As the authors note, a limitation of this study is that only a small number of patients had both seizure types, so most analyses compared seizure data between 2 patient groups with little overlap. Next, analyses combined patients with varied seizure onset zones, and while most individuals suffered from temporal lobe epilepsy, some had frontal or parietal-occipital seizure onset. Prior work suggests that the mechanisms for LOC during FIAS likely differs between focal epilepsy subtypes, with LOC associated with ictal network inhibition (frontoparietal slow activity) in temporal lobe epilepsy, ² but frontal lobe excitation from direct seizure spread (frontal low voltage fast activity) in frontal lobe epilepsy. ⁶ It will be worthwhile in the future to pursue separate analyses in patients with different focal epilepsy subtypes, as the network mechanisms likely differ in seizures with mesial temporal versus neocortical onset. Also, it would be interesting in forthcoming studies to compare dynamic network connectivity patterns during consciousness-impairing versus consciousness-sparing focal seizures, and determine whether ictal connectivity alterations during seizures predict long-term network disruptions on a patient level. This may lend insight into whether long-term network perturbations and their associated neurocognitive deficits develop from recurrent ictal network insults suffered during consciousness-impairing seizures, as we recently proposed in the Extended Network Inhibition Hypothesis. ⁷

Finally, it is interesting to speculate about the potential evolutionary contributions to ictal network inhibition phenomena observed in focal epilepsy. It is possible that ictal network suppression during FIAS, as posited in Blumenfeld’s Network Inhibition Hypothesis, evolved to prevent secondary generalization of seizures, but sometimes excitatory propagation prevails, resulting in seizure generalization.
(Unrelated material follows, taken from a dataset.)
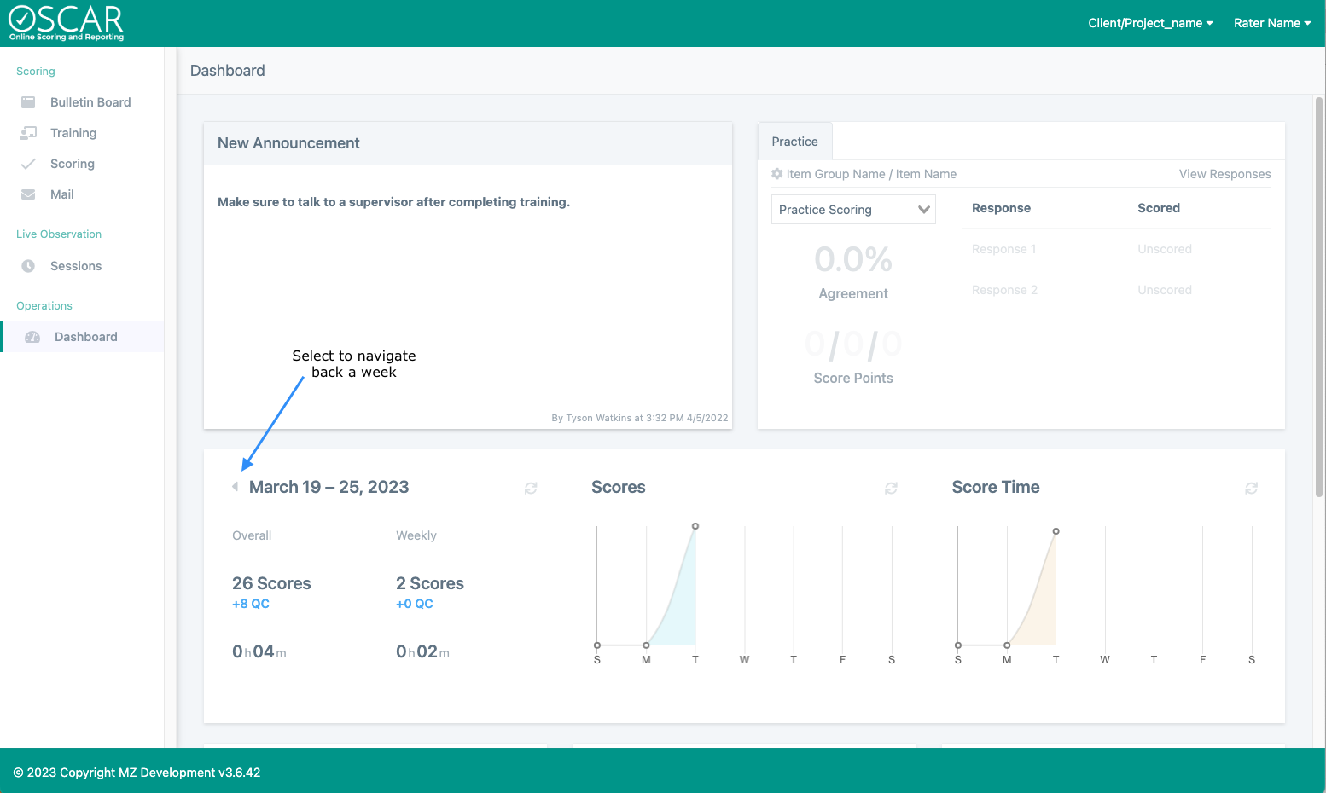Refresh the Scores chart
The image size is (1326, 793).
pos(891,489)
Secondary generalization increases risk of injury, and as we see in the work by Juan et al, it leads to more widespread and deleterious network effects. We also recently proposed the Interictal Suppression Hypothesis, which surmises that inward inhibitory connections from nonepileptogenic areas to the seizure onset zone during the interictal period may have evolved to prevent seizure initiation. ⁸ Other groups have also suggested an interictal inhibitory surround phenomenon in focal epilepsy. ^9,10 So, it is possible that network inhibition—both ictally and interictally—may explain why patients with focal epilepsy are not continually having seizures, and why focal seizures do not always generalize. Mechanistic studies in both patients and animal models will be necessary to lend credence to these hypotheses. What is clear, however, is that both network excitation and network inhibition can contribute to LOC in focal epilepsy, and they represent a problem in need of advanced network-based treatments.